不!不能心软!林檬的日记,林子豪的疯狂,陈叔叔倒在血泊里的样子……
这一切都是因他而起!他只是不想失去他控制的棋子!
我拼命告诫自己,但目光却无法从他流血的手臂上移开。
我们冲出一个巷口,眼前豁然开朗——是厂区边缘的一片废弃铁路编组站。
生锈的铁轨如同巨蟒般蜿蜒向远方无尽的黑暗。
一辆看起来早已报废的、锈迹斑斑的罐车孤零零地停在不远处的轨道上。
“那边!”陆渊眼睛一亮,拉着我朝着罐车冲去!
他用力拉开一道沉重的、看似锈死的铆接门,里面黑洞洞的,散发着刺鼻的化学品味。
“进去!”他几乎是把我扔了进去,然后自己也敏捷地钻了进来,反手将门猛地关上!
世界瞬间陷入一片极致的黑暗和死寂。
只有我们两人粗重不均的喘息声,以及外面隐约传来的、逐渐逼近的脚步声和搜索指令声。
逼仄的空间里,我们身体紧贴着,能清晰地感受到彼此剧烈的心跳和体温。
他的鲜血从伤口处不断渗出,温热而粘稠的液体慢慢浸透了我的衣袖,在浅色布料上晕开一片刺目的暗红。

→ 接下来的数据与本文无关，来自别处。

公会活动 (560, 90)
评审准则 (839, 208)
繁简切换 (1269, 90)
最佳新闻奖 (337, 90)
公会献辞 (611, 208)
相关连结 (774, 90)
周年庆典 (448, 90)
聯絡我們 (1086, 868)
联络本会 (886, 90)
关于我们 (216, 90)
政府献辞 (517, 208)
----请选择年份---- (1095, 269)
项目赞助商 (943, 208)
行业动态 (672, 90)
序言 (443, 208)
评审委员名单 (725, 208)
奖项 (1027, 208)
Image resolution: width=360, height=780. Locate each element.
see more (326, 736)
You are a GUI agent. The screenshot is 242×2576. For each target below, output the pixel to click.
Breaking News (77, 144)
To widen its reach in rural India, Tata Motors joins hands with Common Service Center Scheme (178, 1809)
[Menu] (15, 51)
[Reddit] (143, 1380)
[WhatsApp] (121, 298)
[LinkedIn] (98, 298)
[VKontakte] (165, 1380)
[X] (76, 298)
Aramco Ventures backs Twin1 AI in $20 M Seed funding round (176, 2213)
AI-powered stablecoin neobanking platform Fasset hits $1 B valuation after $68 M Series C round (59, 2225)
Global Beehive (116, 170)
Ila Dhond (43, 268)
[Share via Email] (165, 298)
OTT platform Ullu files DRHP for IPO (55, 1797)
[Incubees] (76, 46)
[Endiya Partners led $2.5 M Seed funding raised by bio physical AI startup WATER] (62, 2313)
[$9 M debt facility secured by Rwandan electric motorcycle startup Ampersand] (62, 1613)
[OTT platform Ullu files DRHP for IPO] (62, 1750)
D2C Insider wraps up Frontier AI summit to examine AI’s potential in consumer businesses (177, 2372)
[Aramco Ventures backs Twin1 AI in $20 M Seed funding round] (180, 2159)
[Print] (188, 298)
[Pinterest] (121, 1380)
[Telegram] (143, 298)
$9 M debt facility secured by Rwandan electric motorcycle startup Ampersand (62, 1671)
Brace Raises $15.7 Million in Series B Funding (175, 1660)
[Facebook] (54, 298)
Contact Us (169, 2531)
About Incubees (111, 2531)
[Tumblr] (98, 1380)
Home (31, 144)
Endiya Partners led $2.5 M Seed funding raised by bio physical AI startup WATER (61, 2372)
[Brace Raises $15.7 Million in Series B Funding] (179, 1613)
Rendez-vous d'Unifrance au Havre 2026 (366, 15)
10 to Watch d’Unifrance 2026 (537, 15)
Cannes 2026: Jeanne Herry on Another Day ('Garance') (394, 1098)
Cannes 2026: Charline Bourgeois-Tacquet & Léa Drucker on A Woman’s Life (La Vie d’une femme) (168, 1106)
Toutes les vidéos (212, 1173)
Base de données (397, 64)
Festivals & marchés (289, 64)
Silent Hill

我蜷缩在阴暗潮湿的墙角,双手紧紧环抱着膝盖,连呼吸都变得小心翼翼,生怕发出任何声响。
他高大的身影紧贴着斑驳的门框,背部肌肉紧绷,屏住呼吸时连胸膛都不见起伏,全神贯注地聆听着门外走廊上最细微的脚步声和动静。
黑暗中,他的侧脸轮廓模糊,但那双眼睛却亮得惊人,像警惕的猎豹。
搜索的声音在外面徘徊了一阵,似乎没有发现这个隐蔽的藏身点,逐渐远去了。
直到外面彻底恢复寂静,陆渊才似乎稍稍松了口气,身体微微放松,靠在冰冷的罐壁上,发出一声极轻的、压抑着痛苦的喘息。
“你的手……”我忍不住低声开口,声音在密闭空间里显得格外清晰。
“死不了。”他打断我,语气依旧冰冷,但似乎少了几分之前的暴戾。
他在黑暗中摸索着,撕拉一声,似乎是从衣服上扯下布条,笨拙地想要包扎伤口。
动作牵动了伤处,他忍不住又吸了口凉气。
鬼使神差地,我伸出手,摸索着碰到他受伤的手臂。